Works will be starting this summer on the exciting new wetlands restoration project in Cassiobury Park Nature Reserve, to transform the area’s former watercress beds into a wildlife sanctuary complete with reeds, ponds and scrapes.
The main watercress beds ceased use in the 1970s and in the early 1980s the area was fenced off as a nature reserve, which has slowly declined.
The restoration will return the watercress bed to an excellent wetland habitat for birds, like the snipe and the green sandpiper and for insects and mammals; thus increasing the reserve’s biodiversity and providing a large and relatively accessible site for observing and learning about nature.
Works will include the removal of silt from the beds themselves, re-opening the river inlet and clearing the flow channel and exit into the river.
There will be viewing screens at intervals along the edge.
The project will be led by Watford Borough Council, with support from Friends of Cassiobury Park, Herts and Middlesex Wildlife Trust and Community Connection Projects CIC.
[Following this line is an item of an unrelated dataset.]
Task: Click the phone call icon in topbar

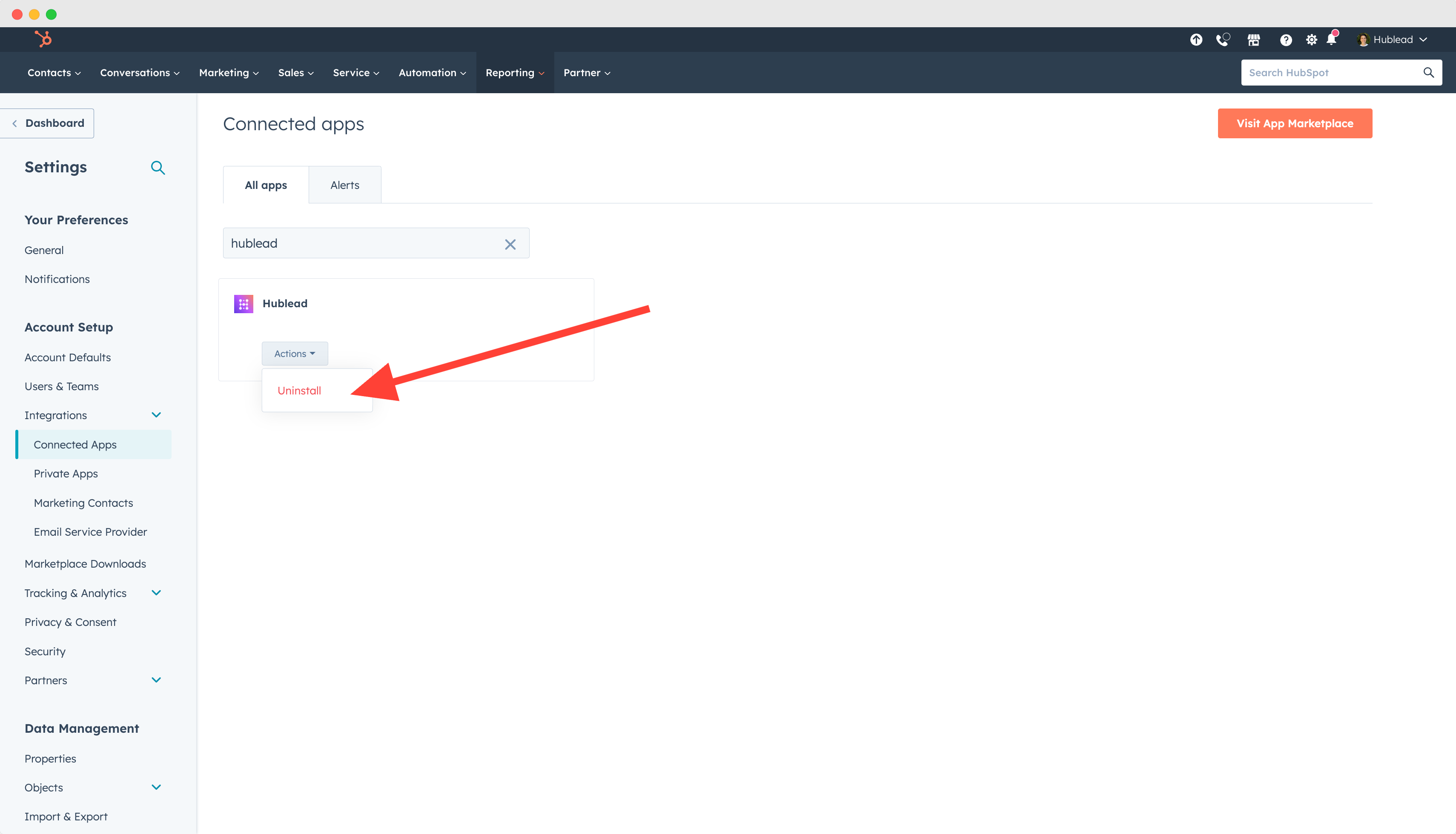Action: tap(1221, 40)
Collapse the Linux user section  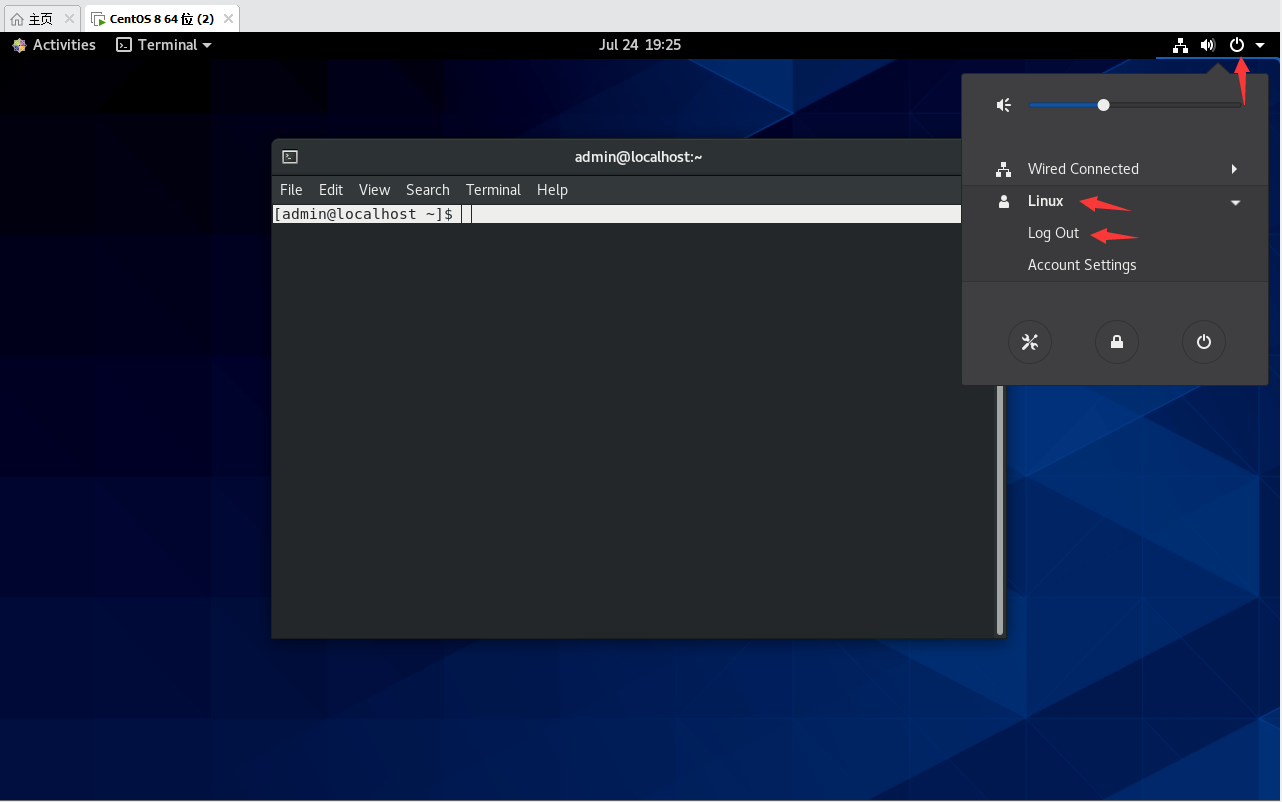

Elected Mayor of Watford Peter Taylor said: “This new wetland in Cassiobury Park will provide a much-needed home for wildlife and will bring back a large unused open space for everyone to view and enjoy.
“The restoration will also provide educational opportunities at the reserve and will relieve flooding elsewhere in the park by restoring part of the flood plain that has been missing for some time. Projects like these help make our town a greener and more sustainable place for residents to live.”
Many of these projects would not be possible without the help and dedication of community groups and volunteers.